EXERCISE GOAL = Would you restate, exactly as they appear, the lines from the one containing "Screen dimensions: 2000x883" through the end of the data below?

ENTRIES SUPPLIED =
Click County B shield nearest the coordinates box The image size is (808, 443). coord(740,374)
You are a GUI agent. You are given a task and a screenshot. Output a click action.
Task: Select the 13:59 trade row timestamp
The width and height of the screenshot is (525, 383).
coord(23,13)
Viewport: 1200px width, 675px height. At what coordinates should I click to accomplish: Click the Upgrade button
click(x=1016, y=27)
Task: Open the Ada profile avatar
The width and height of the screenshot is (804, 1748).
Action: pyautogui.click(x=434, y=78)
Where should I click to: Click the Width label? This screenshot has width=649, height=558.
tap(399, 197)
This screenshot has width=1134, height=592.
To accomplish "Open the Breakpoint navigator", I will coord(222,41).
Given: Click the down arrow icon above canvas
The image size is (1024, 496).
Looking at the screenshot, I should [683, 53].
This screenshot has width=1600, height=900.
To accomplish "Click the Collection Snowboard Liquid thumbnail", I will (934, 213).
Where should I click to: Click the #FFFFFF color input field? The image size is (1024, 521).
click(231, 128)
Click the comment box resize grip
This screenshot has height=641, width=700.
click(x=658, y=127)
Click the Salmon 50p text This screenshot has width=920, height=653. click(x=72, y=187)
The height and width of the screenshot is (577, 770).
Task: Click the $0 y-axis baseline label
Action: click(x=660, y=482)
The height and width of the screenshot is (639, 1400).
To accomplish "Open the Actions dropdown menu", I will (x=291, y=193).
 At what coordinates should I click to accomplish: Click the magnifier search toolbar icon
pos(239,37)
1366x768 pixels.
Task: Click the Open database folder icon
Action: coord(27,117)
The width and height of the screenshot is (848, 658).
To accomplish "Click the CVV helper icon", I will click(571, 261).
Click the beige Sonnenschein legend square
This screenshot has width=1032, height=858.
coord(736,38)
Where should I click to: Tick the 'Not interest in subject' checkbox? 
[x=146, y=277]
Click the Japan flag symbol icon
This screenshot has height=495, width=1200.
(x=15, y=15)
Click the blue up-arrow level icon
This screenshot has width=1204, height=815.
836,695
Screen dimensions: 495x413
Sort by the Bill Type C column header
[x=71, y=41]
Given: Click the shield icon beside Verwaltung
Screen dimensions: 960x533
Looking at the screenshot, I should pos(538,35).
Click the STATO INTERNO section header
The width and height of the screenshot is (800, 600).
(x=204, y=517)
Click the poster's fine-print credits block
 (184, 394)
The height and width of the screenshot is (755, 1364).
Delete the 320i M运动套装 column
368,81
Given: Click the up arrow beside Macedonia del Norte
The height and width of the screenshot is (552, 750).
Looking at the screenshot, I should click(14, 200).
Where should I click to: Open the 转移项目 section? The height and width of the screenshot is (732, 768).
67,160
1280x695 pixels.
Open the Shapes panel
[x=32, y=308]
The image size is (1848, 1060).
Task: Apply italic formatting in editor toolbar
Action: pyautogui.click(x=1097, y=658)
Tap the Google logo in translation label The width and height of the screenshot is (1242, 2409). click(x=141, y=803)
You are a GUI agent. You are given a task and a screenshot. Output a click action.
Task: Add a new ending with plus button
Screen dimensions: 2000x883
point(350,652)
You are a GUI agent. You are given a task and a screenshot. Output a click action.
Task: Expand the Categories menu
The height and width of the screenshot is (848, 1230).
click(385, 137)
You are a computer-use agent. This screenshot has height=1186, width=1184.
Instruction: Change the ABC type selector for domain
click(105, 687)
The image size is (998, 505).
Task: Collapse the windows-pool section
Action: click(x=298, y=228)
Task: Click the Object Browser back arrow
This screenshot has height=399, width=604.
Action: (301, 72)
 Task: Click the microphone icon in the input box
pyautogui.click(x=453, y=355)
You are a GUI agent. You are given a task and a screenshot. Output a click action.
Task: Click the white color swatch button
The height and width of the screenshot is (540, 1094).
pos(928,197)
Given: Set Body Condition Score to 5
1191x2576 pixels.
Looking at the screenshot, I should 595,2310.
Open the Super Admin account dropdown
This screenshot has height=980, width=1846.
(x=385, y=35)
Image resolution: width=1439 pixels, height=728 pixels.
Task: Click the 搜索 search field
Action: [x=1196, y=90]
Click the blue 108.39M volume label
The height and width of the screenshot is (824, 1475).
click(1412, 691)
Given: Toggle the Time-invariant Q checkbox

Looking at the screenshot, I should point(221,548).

TASK OUTPUT =
Screen dimensions: 2000x883
point(350,652)
You are a GUI agent. You are given a task and a screenshot. Output a click action.
Task: Expand the Categories menu
The height and width of the screenshot is (848, 1230).
click(385, 137)
You are a computer-use agent. This screenshot has height=1186, width=1184.
Instruction: Change the ABC type selector for domain
click(105, 687)
The image size is (998, 505).
Task: Collapse the windows-pool section
Action: click(x=298, y=228)
Task: Click the Object Browser back arrow
This screenshot has height=399, width=604.
Action: (301, 72)
 Task: Click the microphone icon in the input box
pyautogui.click(x=453, y=355)
You are a GUI agent. You are given a task and a screenshot. Output a click action.
Task: Click the white color swatch button
The height and width of the screenshot is (540, 1094).
pos(928,197)
Given: Set Body Condition Score to 5
1191x2576 pixels.
Looking at the screenshot, I should 595,2310.
Open the Super Admin account dropdown
This screenshot has height=980, width=1846.
(x=385, y=35)
Image resolution: width=1439 pixels, height=728 pixels.
Task: Click the 搜索 search field
Action: [x=1196, y=90]
Click the blue 108.39M volume label
The height and width of the screenshot is (824, 1475).
click(1412, 691)
Given: Toggle the Time-invariant Q checkbox

Looking at the screenshot, I should point(221,548).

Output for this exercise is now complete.